═════ DATASET CONTENT ═════

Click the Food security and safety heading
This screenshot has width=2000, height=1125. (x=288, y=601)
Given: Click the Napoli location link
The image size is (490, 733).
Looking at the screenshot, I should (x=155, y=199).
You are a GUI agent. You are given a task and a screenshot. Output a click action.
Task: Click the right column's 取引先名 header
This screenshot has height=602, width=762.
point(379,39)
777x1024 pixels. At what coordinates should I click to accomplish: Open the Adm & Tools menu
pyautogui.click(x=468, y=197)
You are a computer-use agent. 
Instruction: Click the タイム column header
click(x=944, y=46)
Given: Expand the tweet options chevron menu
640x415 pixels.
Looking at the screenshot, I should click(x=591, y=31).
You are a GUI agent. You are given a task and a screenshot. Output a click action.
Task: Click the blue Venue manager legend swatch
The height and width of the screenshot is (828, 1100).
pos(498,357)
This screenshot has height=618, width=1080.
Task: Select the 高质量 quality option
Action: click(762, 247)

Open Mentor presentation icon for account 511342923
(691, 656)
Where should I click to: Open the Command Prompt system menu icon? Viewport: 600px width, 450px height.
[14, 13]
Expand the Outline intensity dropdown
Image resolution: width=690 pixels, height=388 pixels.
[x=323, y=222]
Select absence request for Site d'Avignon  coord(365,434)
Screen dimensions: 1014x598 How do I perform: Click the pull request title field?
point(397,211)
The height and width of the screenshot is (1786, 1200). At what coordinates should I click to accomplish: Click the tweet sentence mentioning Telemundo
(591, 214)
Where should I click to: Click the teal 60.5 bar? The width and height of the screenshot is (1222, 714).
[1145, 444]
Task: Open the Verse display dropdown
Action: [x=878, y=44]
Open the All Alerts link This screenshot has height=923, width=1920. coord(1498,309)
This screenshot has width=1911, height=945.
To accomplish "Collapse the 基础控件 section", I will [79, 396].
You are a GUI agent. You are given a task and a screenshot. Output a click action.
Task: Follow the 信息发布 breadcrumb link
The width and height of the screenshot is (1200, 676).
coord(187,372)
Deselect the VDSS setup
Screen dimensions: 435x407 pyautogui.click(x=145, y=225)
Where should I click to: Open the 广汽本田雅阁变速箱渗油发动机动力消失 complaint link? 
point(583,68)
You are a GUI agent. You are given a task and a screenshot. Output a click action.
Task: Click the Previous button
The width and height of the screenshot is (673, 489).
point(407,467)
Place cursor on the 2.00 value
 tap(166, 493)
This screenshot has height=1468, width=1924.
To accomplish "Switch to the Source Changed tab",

═════

== DO THIS ==
Copy out every one of the lines above, unchanged and in their original order.

== FINISHED ANSWER ==
Click the Food security and safety heading
This screenshot has width=2000, height=1125. (x=288, y=601)
Given: Click the Napoli location link
The image size is (490, 733).
Looking at the screenshot, I should (x=155, y=199).
You are a GUI agent. You are given a task and a screenshot. Output a click action.
Task: Click the right column's 取引先名 header
This screenshot has height=602, width=762.
point(379,39)
777x1024 pixels. At what coordinates should I click to accomplish: Open the Adm & Tools menu
pyautogui.click(x=468, y=197)
You are a computer-use agent. 
Instruction: Click the タイム column header
click(x=944, y=46)
Given: Expand the tweet options chevron menu
640x415 pixels.
Looking at the screenshot, I should click(x=591, y=31).
You are a GUI agent. You are given a task and a screenshot. Output a click action.
Task: Click the blue Venue manager legend swatch
The height and width of the screenshot is (828, 1100).
pos(498,357)
This screenshot has height=618, width=1080.
Task: Select the 高质量 quality option
Action: click(762, 247)

Open Mentor presentation icon for account 511342923
(691, 656)
Where should I click to: Open the Command Prompt system menu icon? Viewport: 600px width, 450px height.
[14, 13]
Expand the Outline intensity dropdown
Image resolution: width=690 pixels, height=388 pixels.
[x=323, y=222]
Select absence request for Site d'Avignon  coord(365,434)
Screen dimensions: 1014x598 How do I perform: Click the pull request title field?
point(397,211)
The height and width of the screenshot is (1786, 1200). At what coordinates should I click to accomplish: Click the tweet sentence mentioning Telemundo
(591, 214)
Where should I click to: Click the teal 60.5 bar? The width and height of the screenshot is (1222, 714).
[1145, 444]
Task: Open the Verse display dropdown
Action: [x=878, y=44]
Open the All Alerts link This screenshot has height=923, width=1920. coord(1498,309)
This screenshot has width=1911, height=945.
To accomplish "Collapse the 基础控件 section", I will [79, 396].
You are a GUI agent. You are given a task and a screenshot. Output a click action.
Task: Follow the 信息发布 breadcrumb link
The width and height of the screenshot is (1200, 676).
coord(187,372)
Deselect the VDSS setup
Screen dimensions: 435x407 pyautogui.click(x=145, y=225)
Where should I click to: Open the 广汽本田雅阁变速箱渗油发动机动力消失 complaint link? 
point(583,68)
You are a GUI agent. You are given a task and a screenshot. Output a click action.
Task: Click the Previous button
The width and height of the screenshot is (673, 489).
point(407,467)
Place cursor on the 2.00 value
 tap(166, 493)
This screenshot has height=1468, width=1924.
To accomplish "Switch to the Source Changed tab",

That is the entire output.